Task item: All lines from the one with "You are a computer-use agent." through the final line of the records below must be written out exactly, with no other text.

Source data:
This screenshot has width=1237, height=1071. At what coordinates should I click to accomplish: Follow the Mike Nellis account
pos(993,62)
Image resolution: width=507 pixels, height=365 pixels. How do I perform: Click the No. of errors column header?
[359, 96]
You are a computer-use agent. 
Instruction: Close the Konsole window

Response:
You are a computer-use agent. 
Instruction: Close the Konsole window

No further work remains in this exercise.